前回の記事にも書きましたが、今年はグループ会社で任期満了により退任する役員があり、定年のため会社も去られました。

会社を去られるにあたって、今回(も)できなかったこと。それは、秘密保持等の誓約書をとることです。他社さんはどうされているのでしょうか。

従業員には入退社時に誓約書をとることが一般化した?

役員の話をする前に、従業員の場合を考えてみます。

私が新卒で入ったところは中小企業のようなものでしたが、入社(入所)にあたっては、身元保証書を提出していました。また、当然のことながら守秘義務については厳しく教育されましたので、在職中はもちろん、退職後であっても守秘義務が存続することは当然だと思っていました。今思えば、入るときも、辞めるときも、そんなルールを書面で確認した記憶はありませんが。

現在では、入社時や退職時に、守秘義務等について誓約書をとるところが結構多いのではないかと思います。我が社は最近まで取得していなかったのですが、同業他社あるいは川下の会社へ転職する方があって、情報セキュリティの観点から取得すべきだ、と複数の中途入社の方から意見があり(私もその一人)、誓約書を取得することにしました。

その内容は、インターネット上にたくさんサンプルが載っていますし、書式集なんかにも掲載されているので、それらを参考に作成しました。入社時には、守秘義務や社内ルールの遵守について、退社時には、引き続き守秘義務を負うことや会社の機器や情報を不正に持ち出していないことなどについて誓約してもらっています。また、これらの誓約に反して会社に損害を与えた場合には賠償義務を負うことにも同意してもらっています。

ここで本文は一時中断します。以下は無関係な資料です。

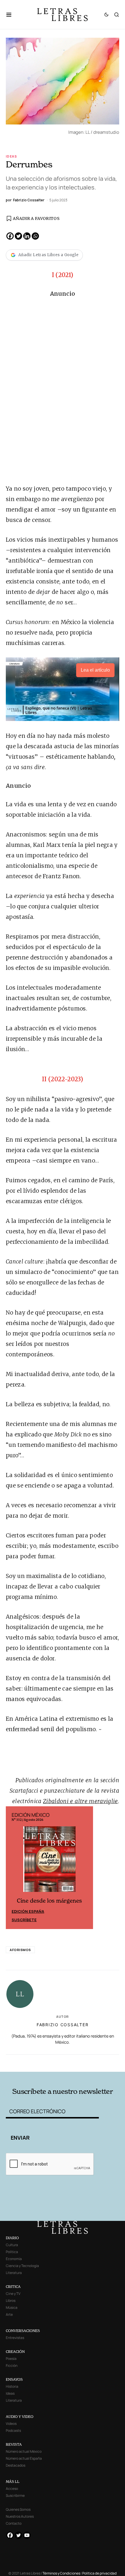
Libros (10, 2300)
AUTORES (85, 2062)
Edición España (28, 1911)
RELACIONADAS (29, 2062)
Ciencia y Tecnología (22, 2265)
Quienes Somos (18, 2509)
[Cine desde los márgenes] (49, 1861)
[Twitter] (18, 236)
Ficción (11, 2365)
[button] (12, 14)
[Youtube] (27, 2535)
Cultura (12, 2244)
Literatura (14, 2272)
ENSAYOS (14, 2379)
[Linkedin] (27, 236)
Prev (13, 1867)
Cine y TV (13, 2293)
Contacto (14, 2523)
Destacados (15, 2465)
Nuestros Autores (20, 2516)
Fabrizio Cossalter (63, 2024)
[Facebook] (10, 236)
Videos (11, 2423)
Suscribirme (15, 2495)
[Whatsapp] (35, 236)
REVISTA (14, 2444)
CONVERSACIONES (23, 2331)
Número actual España (24, 2458)
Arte (9, 2314)
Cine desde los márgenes (49, 1900)
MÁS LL (12, 2481)
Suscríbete (24, 1919)
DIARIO (12, 2238)
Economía (14, 2258)
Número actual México (24, 2451)
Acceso (12, 2488)
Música (11, 2307)
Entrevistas (15, 2337)
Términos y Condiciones (61, 2573)
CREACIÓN (15, 2351)
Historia (12, 2386)
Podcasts (13, 2430)
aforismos (20, 1950)
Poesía (11, 2358)
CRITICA (13, 2286)
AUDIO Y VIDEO (19, 2416)
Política (12, 2251)
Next (85, 1867)
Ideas (11, 156)
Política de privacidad (99, 2573)
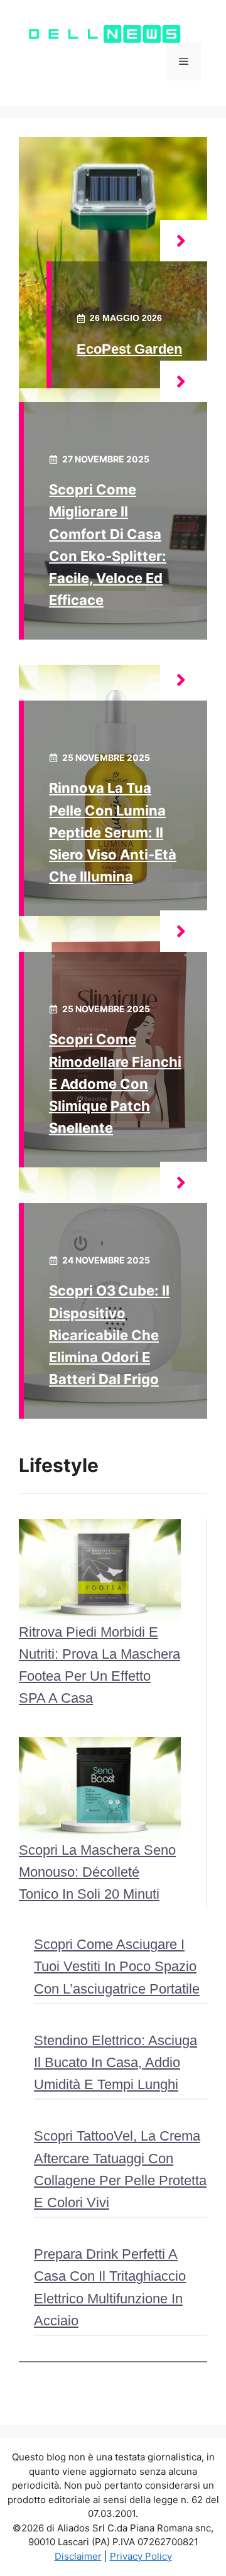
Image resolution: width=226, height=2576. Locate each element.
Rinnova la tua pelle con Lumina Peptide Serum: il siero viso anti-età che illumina (112, 832)
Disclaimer (78, 2556)
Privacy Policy (141, 2556)
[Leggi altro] (183, 241)
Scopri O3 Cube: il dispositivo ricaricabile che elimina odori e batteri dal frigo (109, 1334)
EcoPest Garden (129, 349)
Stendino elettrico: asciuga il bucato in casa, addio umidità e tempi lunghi (115, 2062)
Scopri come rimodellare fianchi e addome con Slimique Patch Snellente (115, 1083)
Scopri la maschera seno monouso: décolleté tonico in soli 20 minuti (97, 1872)
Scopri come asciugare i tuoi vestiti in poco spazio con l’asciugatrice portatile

どれくらい効果があるのかわかりませんが。

役員と委任契約書を交わすか?

しかし、今のところ、我が社では、役員とは就任時に委任契約書を締結していません(責任限定契約はちゃっかり締結しますけれども…)。

我が社の場合、役員にだけ適用される「役員就業規則」という名前の社内規定があり、そこには守秘義務などについても触れられているし、事足りているのかもしれません。また、そもそも役員は会社に対して忠実義務・善管注意義務を負うのだから、わざわざ守秘義務を課す必要もないのかもしれません。

退任する役員に競業避止義務や守秘義務を負わせるか?

冒頭に書いたとおり、我が社では退任時にも誓約書を取っていません。

望ましくは、2年くらいの競業避止義務と守秘義務を負ってもらいたいのですが、なかなか難しいです。その理由は簡単で、「恐れ多い」のと「去る人を追いかけられない」から。

グループ会社で過去、不祥事で退任された方があり、その際に辞任届と一緒に上記のようなことを書いた誓約書をお渡ししたのですが、返ってきたのは辞任届だけでした。会社を去られた方に、さらに追いかけて誓約書をとることは難しく、このときは断念しました。また、バリバリ現役の経営者の方に社外取締役をお務めいただき、本業に専念なさることを理由に退任された際も、一筆いただくことは叶いませんでした。このときは、恐れ多すぎて頼めなかったのだと思います。今回の退任役員の場合も、確認したわけではありませんが、同じ理由ではないかと想像しています。

やはり就任時に誓約書(同意書)を取得しておくべきでは?

以上を踏まえると、やはり就任時に誓約書を取得しておくべきではないでしょうか。会社には、競業他社に、あるいは世間に知られたくない情報があるのですから。

ベストは委任契約書の締結であり、従業員と同じようなスタイルでも十分ではないかと思います。心理的なプレッシャーをかけることで、営業秘密の不正流用という犯罪行為のストッパーとなり、結果としてご本人を救うことにもなるはずです。